Elle haussa les épaules. « Enfin, puisque tu le dis. Alors comme ça, tu as décidé de m’installer ici ? Tu t’inquiéterais soudain du bien-être de ta vieille maman ?

— L’idée venait de Papa. »

Ça la fit rire. « Tu n’as jamais été un fils attentionné, ô cheikh.

— Pour autant que je me souvienne, tu n’étais pas non plus une mère-poule. C’est bien pourquoi je me demandais pourquoi t’as débarqué ici tout d’un coup. »

Elle tira de nouveau sur le narghileh. « Alger est d’un ennui ! J’y ai passé presque toute mon existence. Après ta visite, j’ai compris que je devais changer d’air. J’ai eu envie de venir ici, revoir cette cité.

— Et me revoir, moi ? »

Nouveau haussement d’épaules. « Ouais, ça aussi.

— Et Abou Adil ? T’es passée chez lui d’abord ou tu n’es pas encore allée là-bas ? » Dans le métier, on appelle ça tenter un coup de sonde. Parfois ça mord, parfois pas.

« J’ai plus rien à voir avec ce fils de pute », fit-elle. Presque en montrant les dents.

Shaknahyi aurait été fier de moi. Je dissimulai mes émotions et gardai une expression neutre. « Et que t’a fait Abou Adil ?

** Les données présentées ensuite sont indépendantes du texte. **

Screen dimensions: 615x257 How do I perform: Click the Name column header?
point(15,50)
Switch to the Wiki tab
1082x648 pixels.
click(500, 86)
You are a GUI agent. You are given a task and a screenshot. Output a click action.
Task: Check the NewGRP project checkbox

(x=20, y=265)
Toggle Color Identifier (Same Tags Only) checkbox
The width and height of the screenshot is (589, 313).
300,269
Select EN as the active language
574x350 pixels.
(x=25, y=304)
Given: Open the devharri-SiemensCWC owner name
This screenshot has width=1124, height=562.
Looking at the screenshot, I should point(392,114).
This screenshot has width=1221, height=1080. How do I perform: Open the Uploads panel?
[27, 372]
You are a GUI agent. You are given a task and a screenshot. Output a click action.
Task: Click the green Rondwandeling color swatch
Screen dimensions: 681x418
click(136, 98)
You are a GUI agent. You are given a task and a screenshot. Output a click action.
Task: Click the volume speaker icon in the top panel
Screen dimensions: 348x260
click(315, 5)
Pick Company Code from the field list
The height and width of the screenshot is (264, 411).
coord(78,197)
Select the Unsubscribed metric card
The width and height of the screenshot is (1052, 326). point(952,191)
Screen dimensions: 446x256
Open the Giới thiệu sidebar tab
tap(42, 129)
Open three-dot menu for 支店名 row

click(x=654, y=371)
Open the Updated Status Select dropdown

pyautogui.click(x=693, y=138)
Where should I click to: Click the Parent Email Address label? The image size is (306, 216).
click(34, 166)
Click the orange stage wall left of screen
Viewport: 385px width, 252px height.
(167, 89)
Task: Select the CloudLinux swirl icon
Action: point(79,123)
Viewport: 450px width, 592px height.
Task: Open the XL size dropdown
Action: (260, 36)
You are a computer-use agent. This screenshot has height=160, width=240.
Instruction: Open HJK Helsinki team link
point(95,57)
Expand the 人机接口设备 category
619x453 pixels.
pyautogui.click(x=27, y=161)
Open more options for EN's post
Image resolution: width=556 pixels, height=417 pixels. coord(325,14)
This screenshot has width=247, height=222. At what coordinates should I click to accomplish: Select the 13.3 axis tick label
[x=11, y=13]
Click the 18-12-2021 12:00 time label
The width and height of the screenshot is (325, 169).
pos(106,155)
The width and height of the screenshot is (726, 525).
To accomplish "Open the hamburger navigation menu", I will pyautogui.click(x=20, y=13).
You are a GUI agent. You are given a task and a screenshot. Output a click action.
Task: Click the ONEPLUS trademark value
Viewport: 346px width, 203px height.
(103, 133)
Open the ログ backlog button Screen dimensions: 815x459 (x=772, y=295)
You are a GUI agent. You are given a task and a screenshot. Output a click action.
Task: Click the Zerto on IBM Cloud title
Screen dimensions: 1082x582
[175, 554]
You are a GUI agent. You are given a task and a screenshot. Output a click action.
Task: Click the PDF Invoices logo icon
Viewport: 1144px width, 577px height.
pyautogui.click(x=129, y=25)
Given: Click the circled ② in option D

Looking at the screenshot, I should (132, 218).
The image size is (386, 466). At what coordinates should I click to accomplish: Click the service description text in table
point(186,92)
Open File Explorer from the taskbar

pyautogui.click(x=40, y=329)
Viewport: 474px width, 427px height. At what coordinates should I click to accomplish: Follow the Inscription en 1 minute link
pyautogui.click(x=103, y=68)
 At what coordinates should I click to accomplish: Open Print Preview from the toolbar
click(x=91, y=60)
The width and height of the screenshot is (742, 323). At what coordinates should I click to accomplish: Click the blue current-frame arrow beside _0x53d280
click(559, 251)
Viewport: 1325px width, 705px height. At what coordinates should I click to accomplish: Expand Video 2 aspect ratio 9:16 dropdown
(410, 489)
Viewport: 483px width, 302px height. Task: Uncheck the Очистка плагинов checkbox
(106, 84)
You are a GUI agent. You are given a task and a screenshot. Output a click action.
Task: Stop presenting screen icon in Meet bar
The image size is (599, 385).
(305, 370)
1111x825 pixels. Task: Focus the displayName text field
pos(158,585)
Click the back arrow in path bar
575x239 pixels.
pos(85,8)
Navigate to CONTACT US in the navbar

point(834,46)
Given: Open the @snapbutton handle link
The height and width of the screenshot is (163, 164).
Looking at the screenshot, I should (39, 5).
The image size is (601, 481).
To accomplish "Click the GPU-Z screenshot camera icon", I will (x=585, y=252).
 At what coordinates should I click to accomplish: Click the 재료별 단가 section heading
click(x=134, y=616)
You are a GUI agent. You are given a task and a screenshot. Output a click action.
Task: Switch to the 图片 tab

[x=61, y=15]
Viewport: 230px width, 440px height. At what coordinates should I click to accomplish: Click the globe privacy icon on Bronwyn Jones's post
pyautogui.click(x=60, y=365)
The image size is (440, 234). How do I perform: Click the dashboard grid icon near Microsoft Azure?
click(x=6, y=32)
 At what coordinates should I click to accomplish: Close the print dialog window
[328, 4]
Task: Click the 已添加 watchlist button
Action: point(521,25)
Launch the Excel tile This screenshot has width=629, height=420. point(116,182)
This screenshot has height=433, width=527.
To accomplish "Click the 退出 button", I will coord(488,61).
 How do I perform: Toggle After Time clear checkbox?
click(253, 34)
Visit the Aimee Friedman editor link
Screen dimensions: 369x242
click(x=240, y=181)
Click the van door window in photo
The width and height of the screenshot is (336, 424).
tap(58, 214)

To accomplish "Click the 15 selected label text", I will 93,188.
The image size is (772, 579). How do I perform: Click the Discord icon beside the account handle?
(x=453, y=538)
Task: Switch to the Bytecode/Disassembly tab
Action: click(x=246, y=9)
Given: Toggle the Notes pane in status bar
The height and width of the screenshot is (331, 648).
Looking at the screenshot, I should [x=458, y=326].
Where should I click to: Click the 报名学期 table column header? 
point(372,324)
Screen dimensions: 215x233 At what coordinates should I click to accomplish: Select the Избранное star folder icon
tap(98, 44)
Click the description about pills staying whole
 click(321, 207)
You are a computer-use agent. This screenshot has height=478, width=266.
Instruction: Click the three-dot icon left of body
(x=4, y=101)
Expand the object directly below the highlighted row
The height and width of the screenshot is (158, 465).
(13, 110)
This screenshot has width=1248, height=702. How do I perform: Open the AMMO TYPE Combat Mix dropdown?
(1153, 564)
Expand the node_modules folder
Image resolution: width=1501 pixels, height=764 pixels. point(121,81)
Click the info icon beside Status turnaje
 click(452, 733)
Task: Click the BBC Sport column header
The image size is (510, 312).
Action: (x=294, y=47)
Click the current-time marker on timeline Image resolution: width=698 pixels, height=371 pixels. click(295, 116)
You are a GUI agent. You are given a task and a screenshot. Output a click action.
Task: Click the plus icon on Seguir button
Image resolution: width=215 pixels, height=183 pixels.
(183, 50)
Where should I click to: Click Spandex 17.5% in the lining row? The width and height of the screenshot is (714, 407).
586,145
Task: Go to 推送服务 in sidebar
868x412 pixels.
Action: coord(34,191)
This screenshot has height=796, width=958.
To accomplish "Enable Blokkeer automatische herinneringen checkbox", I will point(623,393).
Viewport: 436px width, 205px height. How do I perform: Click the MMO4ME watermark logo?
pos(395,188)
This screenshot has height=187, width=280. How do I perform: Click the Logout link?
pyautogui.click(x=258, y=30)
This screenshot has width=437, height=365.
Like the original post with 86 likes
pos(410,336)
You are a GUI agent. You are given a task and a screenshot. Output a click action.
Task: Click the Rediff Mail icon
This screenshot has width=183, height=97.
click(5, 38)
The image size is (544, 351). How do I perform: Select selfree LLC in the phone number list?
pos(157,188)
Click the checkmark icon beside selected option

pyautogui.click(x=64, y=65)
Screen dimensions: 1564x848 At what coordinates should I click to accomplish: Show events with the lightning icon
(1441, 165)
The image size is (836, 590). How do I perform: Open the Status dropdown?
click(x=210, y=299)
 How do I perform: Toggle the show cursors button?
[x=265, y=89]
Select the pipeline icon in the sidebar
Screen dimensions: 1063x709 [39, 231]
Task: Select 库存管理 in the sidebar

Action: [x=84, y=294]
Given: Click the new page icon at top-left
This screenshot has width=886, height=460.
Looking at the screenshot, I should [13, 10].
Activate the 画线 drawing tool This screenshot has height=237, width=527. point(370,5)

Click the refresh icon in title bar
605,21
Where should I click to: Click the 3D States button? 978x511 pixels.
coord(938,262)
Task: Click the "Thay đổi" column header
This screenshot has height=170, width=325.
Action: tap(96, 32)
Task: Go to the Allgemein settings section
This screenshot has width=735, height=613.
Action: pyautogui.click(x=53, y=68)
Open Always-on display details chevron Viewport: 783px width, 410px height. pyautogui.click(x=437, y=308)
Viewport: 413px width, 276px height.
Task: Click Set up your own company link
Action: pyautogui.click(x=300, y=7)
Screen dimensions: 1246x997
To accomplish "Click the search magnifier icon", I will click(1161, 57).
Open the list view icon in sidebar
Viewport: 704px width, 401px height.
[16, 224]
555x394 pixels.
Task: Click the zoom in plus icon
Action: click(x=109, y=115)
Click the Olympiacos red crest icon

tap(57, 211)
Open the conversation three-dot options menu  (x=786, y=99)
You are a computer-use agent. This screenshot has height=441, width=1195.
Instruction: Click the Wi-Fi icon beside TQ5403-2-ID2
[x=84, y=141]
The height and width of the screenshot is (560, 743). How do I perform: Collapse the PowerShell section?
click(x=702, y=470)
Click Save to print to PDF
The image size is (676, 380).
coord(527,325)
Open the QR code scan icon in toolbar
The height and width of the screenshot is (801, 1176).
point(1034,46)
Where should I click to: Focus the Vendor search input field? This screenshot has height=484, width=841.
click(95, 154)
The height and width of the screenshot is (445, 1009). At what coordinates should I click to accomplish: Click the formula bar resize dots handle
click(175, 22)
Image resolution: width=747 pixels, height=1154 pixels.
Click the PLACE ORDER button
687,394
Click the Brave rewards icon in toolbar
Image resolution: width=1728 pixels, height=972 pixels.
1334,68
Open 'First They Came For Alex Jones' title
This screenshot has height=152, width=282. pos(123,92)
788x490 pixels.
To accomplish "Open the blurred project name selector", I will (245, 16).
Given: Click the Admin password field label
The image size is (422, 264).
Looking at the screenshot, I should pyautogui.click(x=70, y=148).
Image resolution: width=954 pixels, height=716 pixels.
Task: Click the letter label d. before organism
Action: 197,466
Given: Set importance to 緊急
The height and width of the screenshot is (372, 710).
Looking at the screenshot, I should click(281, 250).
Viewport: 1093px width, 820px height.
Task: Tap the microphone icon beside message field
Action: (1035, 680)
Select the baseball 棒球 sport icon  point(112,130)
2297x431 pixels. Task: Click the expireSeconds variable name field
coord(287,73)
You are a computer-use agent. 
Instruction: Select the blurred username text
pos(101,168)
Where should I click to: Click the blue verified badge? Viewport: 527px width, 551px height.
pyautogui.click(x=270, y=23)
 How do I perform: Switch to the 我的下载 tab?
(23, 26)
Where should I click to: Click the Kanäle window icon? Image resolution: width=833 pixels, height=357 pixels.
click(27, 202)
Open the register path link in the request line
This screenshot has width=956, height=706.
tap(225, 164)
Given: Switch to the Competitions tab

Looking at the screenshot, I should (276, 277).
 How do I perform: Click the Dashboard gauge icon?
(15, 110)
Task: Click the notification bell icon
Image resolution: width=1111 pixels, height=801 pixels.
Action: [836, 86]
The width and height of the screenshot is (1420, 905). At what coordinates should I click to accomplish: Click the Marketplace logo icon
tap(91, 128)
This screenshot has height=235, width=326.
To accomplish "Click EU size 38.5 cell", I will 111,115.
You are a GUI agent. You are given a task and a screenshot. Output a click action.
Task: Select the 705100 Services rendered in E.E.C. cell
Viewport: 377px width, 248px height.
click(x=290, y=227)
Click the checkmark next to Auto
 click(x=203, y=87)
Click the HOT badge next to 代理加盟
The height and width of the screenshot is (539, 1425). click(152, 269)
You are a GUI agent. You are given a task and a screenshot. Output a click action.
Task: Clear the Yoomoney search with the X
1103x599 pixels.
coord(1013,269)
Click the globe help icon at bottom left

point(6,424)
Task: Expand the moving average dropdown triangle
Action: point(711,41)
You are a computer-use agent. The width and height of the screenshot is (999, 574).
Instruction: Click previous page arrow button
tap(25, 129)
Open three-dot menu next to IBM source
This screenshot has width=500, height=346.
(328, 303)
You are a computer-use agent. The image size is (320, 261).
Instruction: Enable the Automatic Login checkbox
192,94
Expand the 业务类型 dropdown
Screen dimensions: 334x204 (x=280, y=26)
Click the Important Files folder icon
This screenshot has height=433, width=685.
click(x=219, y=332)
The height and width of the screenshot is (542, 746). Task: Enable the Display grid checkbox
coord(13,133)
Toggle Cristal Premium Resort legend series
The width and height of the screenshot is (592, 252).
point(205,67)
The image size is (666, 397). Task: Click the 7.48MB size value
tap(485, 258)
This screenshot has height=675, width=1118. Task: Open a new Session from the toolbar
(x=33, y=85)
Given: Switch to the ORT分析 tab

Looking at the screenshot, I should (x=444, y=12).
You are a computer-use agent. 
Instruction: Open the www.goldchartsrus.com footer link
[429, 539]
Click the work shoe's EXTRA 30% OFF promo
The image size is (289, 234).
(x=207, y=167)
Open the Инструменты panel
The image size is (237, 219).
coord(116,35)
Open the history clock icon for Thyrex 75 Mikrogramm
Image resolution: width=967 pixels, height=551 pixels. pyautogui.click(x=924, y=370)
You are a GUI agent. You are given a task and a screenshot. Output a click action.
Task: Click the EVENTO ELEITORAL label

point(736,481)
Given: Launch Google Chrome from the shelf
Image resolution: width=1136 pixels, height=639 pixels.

— Ce salaud, ce malade… Peu importe, c’est pas tes oignons. » Elle se concentra sur sa pipe à eau pendant plusieurs secondes.

« Très bien, dis-je enfin. Je respecte ta volonté, ô ma mère. Puis-je faire quelque chose pour toi avant de partir ?

— Tout est super. Va donc jouer les Protecteurs des Innocents. Va donc harceler quelque pauvre fille au turbin et pense un peu à moi. »

J’ouvrais la bouche pour lui répondre vertement mais je me repris à temps. « Si tu as faim ou si tu as besoin de quoi que ce soit, tu n’as qu’à demander à Youssef ou à Kmuzu. Puisse ta journée être heureuse.

— Et la tienne prospère, ô cheikh. » Chaque fois qu’elle me baptisait de la sorte, il y avait dans sa voix une lourde ironie.

Je la saluai d’un signe de tête et quittai la pièce, refermant doucement la porte derrière moi. Kmuzu était dans le couloir, à l’endroit précis où je l’avais laissé. Il avait l’air si loyal, le bougre, que j’eus presque envie d’aller le gratter derrière l’oreille. Mais je n’étais pas dupe une seule minute.

« Vous feriez bien d’aller saluer le maître de maison avant notre départ pour le commissariat, me dit-il.

— Je n’ai pas besoin que tu me donnes des cours de savoir-vivre, Kmuzu. » Il avait le chic pour m’emmerder. « Est-ce que tu sous-entendrais que j’ignore mes devoirs ?

— Je ne sous-entends rien du tout, yaa sidi. C’est vous qui extrapolez.

— Bien sûr, bien sûr. » On ne discute pas avec un esclave.

Friedlander bey était déjà au travail. Installé derrière son vaste bureau, il se massait les tempes d’une main. Aujourd’hui, il avait mis une robe de soie jaune pâle et passé dessus une chemise blanche amidonnée au col boutonné sans cravate. Par-dessus la chemise, il avait enfilé un veston de tweed à chevrons d’apparence luxueuse. Seul un cheikh âgé et révéré pouvait se permettre d’arborer une tenue pareille. Quant à moi, je trouvais qu’elle lui allait à merveille. « Habib, lança-t-il. Labib. »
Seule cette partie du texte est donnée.